AUSTIN, Texas - Many Americans are accustomed to fast Internet connections, but it's still slow going in many rural areas.

Texas ranks 39th nationally in broadband access speeds, according to the latest Federal Communications Commission (FCC) figures. A new analysis of broadband access in rural America says communities without speedy Internet will be economically crippled, losing opportunities to those with high-speed connections.

University of Texas researcher Sharon Strover, who authored the report, says that with a slow connection, even basic daily functions can put a business at a disadvantage.

"If you've ever tried to pull up a graphic image on a dial-up connection, you are waiting, conventionally, for a really long time. That means that, in order to do something as simple as ordering a part, you are at a huge disadvantage without broadband."

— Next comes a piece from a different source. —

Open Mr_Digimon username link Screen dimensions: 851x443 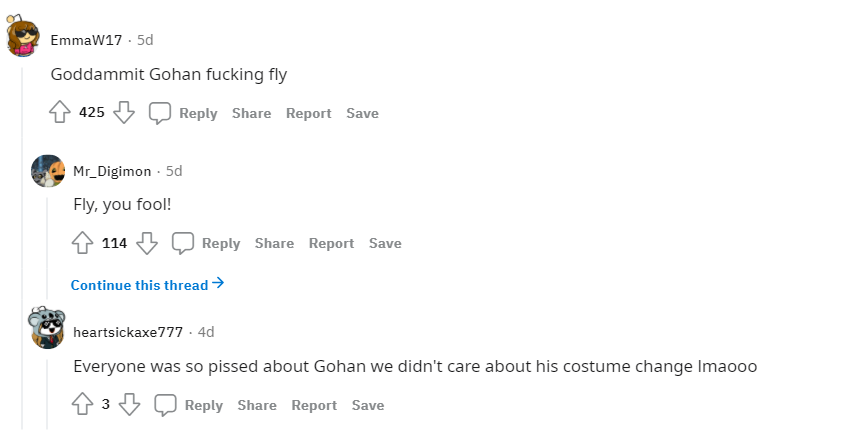pyautogui.click(x=113, y=171)
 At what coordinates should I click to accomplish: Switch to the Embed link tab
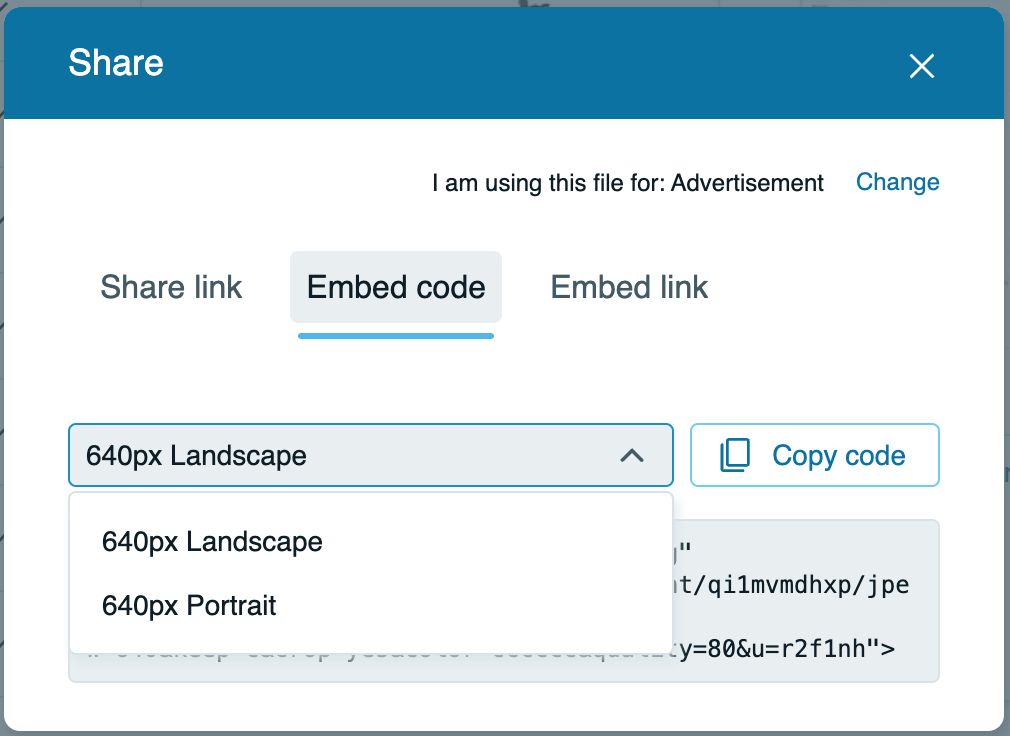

The new report, issued by the Center for Rural Strategies, a media watchdog group, concludes that in a sink-or-swim world, communities without high-speed access will sink. Experts rank the U.S. 29th - and slipping - in the world in communications technology.

However, Strover sees some encouraging signs.

"I believe that the FCC and other federal agencies are taking this far more seriously than they ever did. The money that the stimulus funding pumped into broadband should help."

The FCC is expected to report this year - as it did last year - that broadband providers are not expanding their services to rural areas in a timely and satisfactory fashion.

The report, "Scholars' Roundtable: The Effects of Expanding Broadband to Rural Areas," is online at ruralstrategies.org. Information on Internet access speed is available at SpeedMatters.org.